(Supplied text)
When we were in Australia years ago we wild camped all over the place and never gave a thought to all the bitey, stingey things they've got over there.
You're not wrong there! When I was there I never went in the seas for fear of being bitten (sea snakes, sharks, stung (box jelly fish tenticles which can be 5km long or leave severe burns over skin) or eaten (shark). Mind you I did a fair few bush walks, seeing quite a few King Brown snakes which are pretty bad tempered things. One morning about 7am I was driving a minibus through an orange plantation in South Australia where I was working for a few weeks and this snake came straight out of one row of oranges across the dirt road in front of the van into another as fast as a man could run. No time to brake or swerve. Blink and you would miss it. We were doing about 20-25mph. It must have been about 8-9 feet long moving fast with it's head up about 4 foot off the ground. Scary.

(Records supplied)
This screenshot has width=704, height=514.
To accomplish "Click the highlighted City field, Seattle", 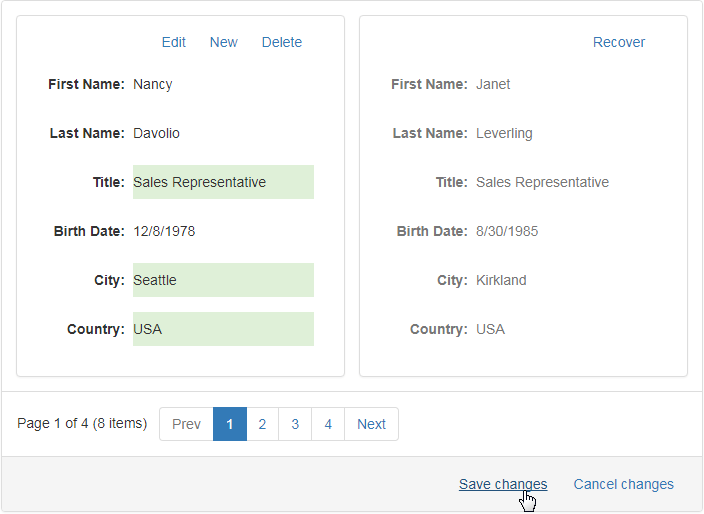I will (x=223, y=280).
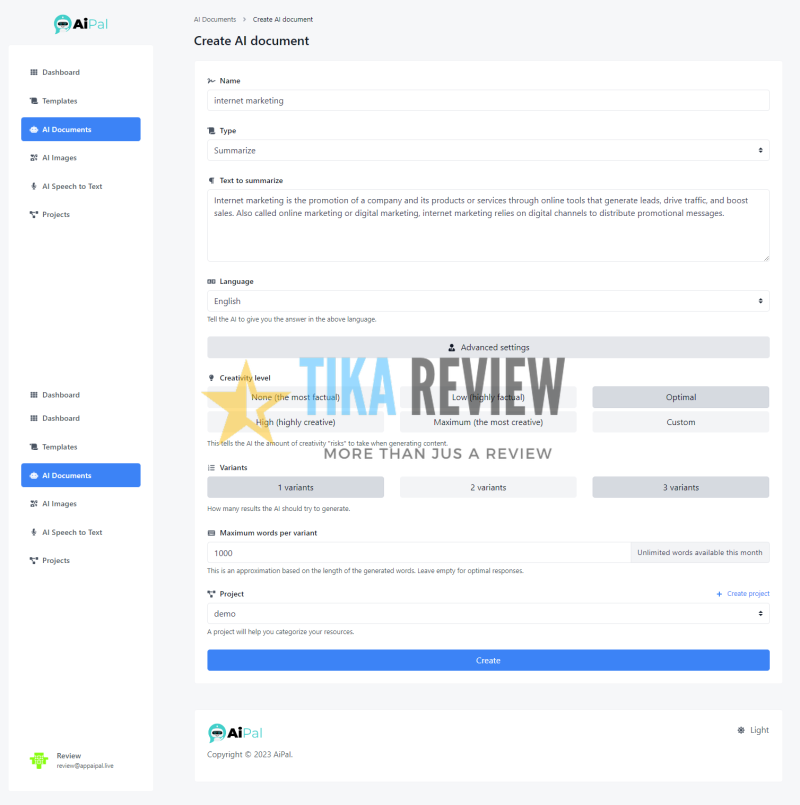Click AI Documents in the breadcrumb
Image resolution: width=800 pixels, height=805 pixels.
[x=214, y=18]
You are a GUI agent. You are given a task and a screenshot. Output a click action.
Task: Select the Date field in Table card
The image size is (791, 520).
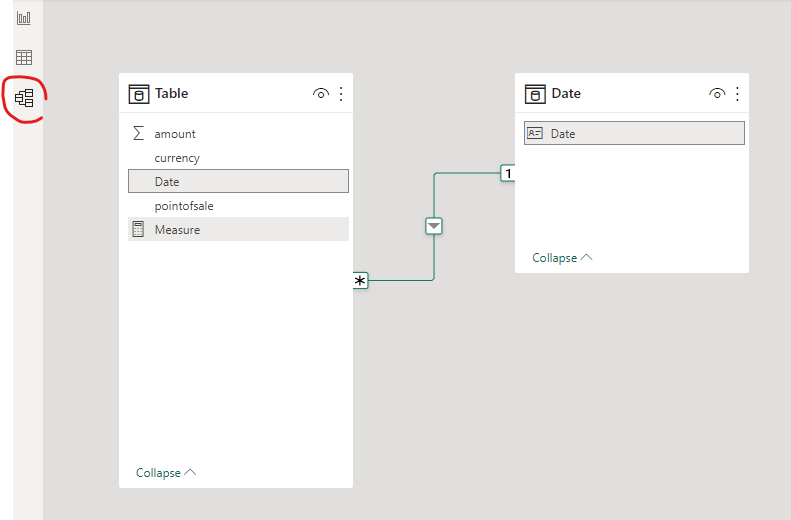[238, 181]
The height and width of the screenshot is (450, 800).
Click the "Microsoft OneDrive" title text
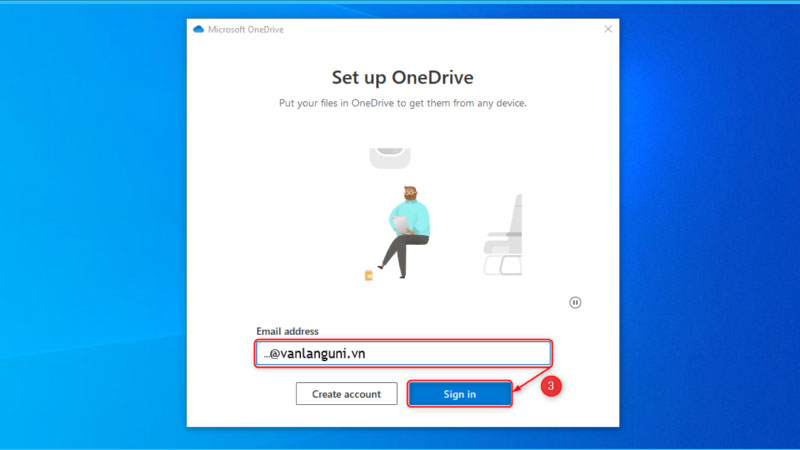(x=245, y=30)
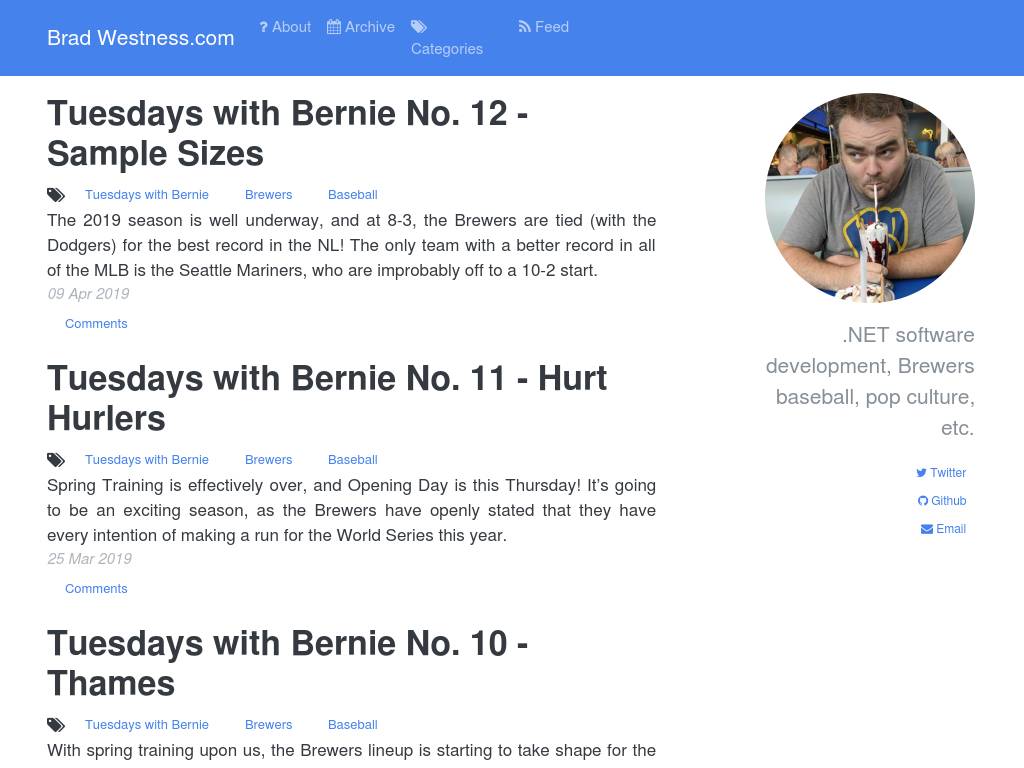The image size is (1024, 768).
Task: Select Baseball tag under No. 11 post
Action: pos(352,460)
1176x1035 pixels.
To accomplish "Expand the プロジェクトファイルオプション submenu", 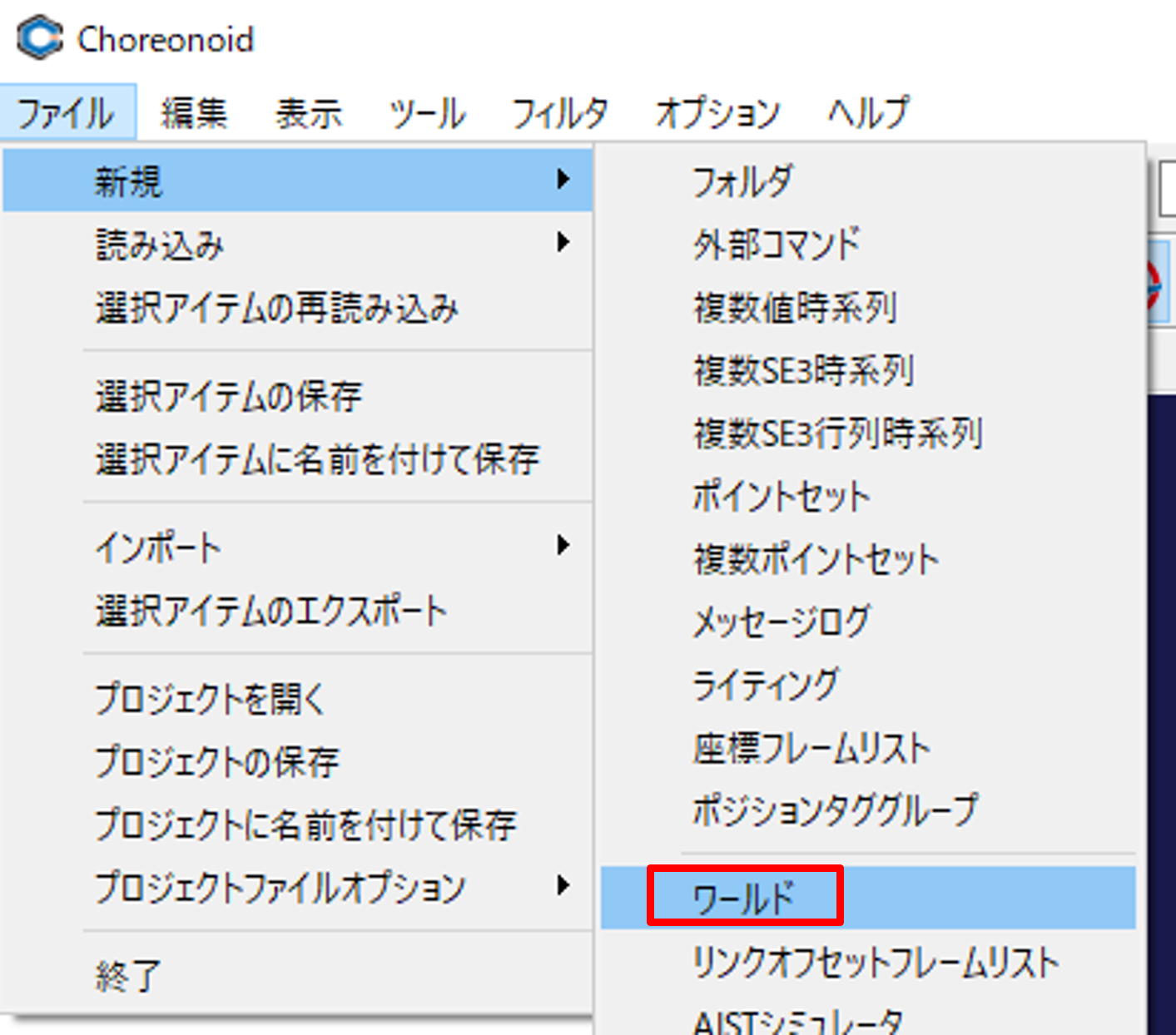I will (280, 887).
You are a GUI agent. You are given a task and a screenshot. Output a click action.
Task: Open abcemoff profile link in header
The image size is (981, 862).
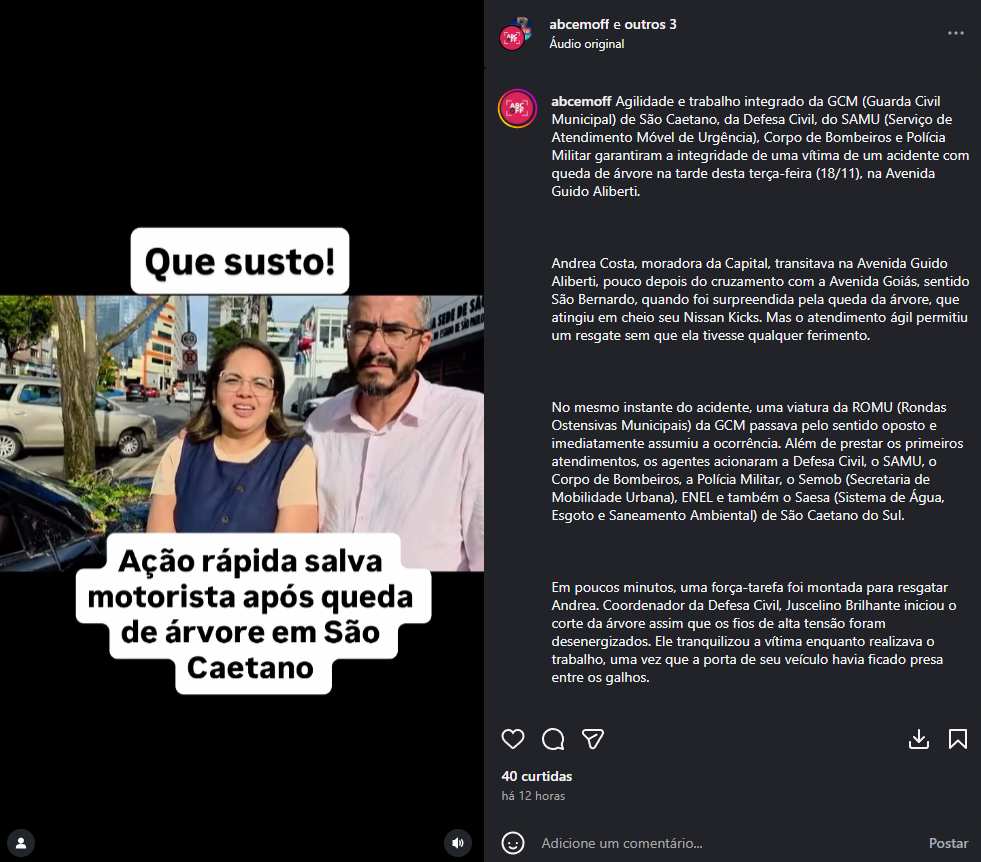pos(579,24)
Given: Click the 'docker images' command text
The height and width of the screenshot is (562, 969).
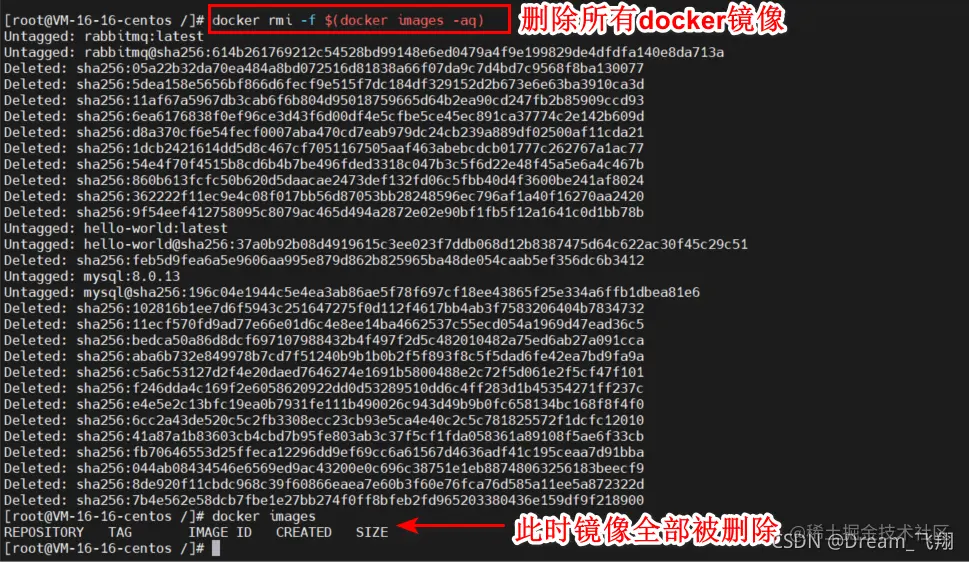Looking at the screenshot, I should pos(264,516).
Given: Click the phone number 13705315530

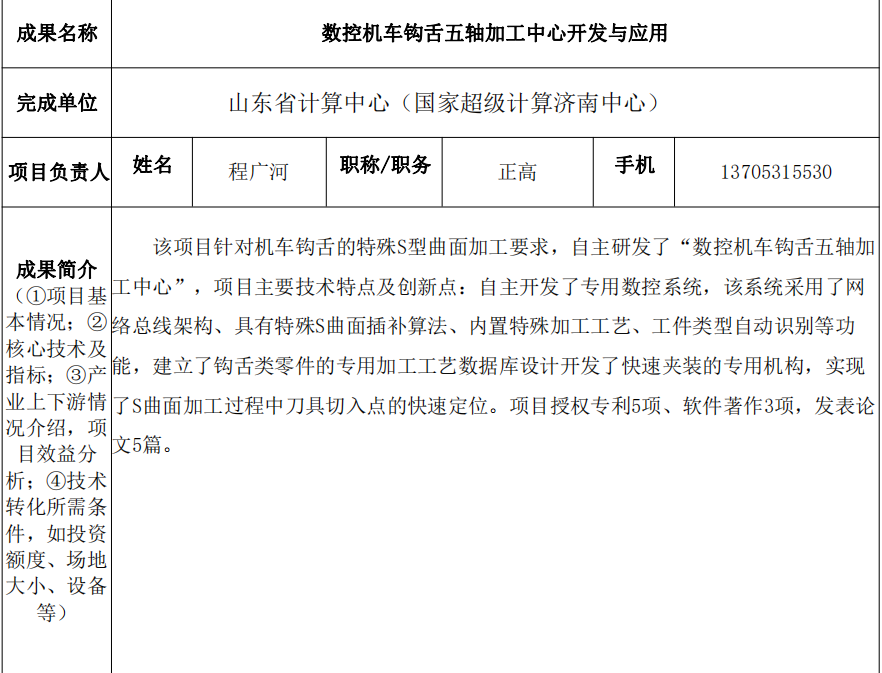Looking at the screenshot, I should click(x=776, y=172).
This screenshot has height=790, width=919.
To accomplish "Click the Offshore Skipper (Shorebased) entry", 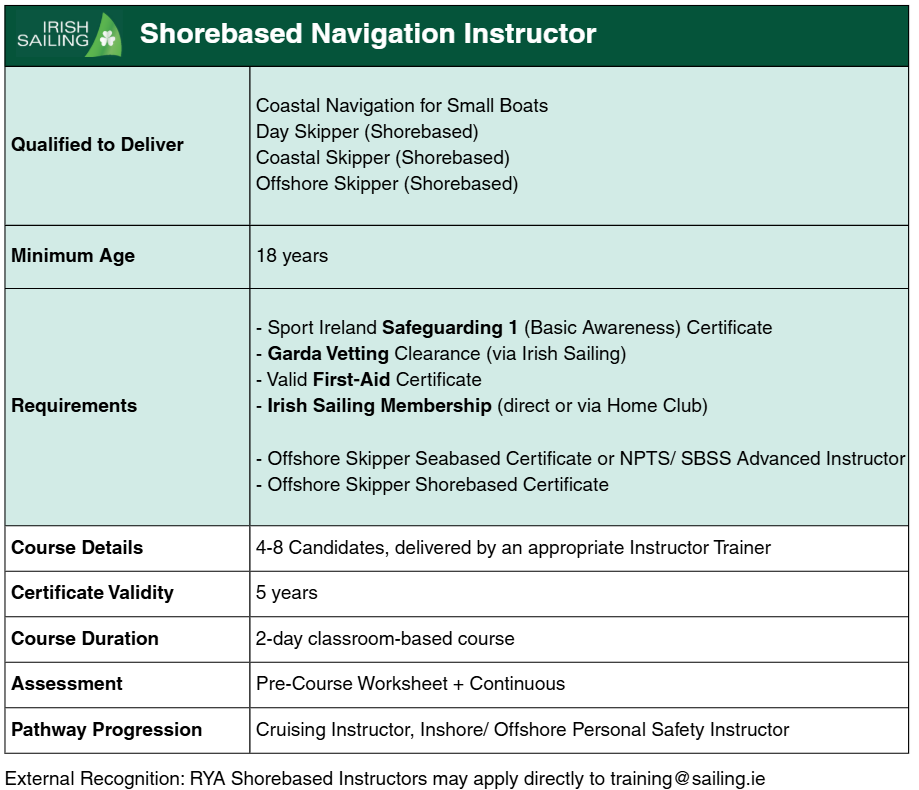I will (387, 184).
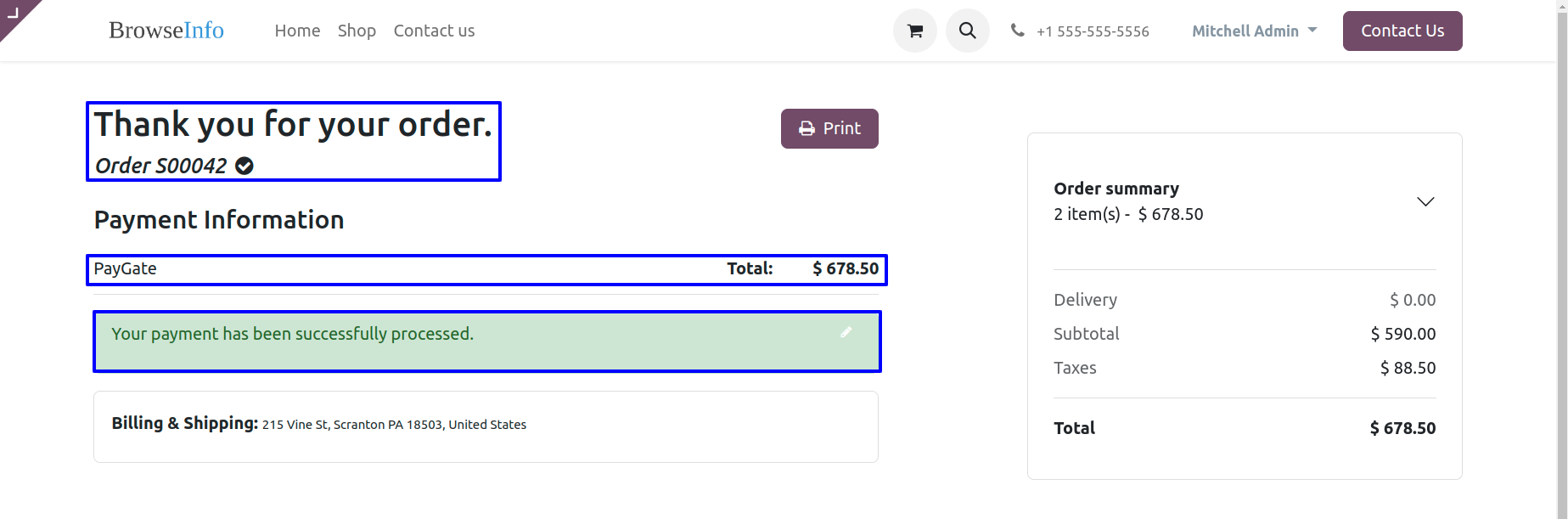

(Your task)
Copy the Australia travel comments from "When we were" to "got over there.", changing "wild camped" to "pitched our tent".

(Solution)
When we were in Australia years ago we pitched our tent all over the place and never gave a thought to all the bitey, stingey things they've got over there.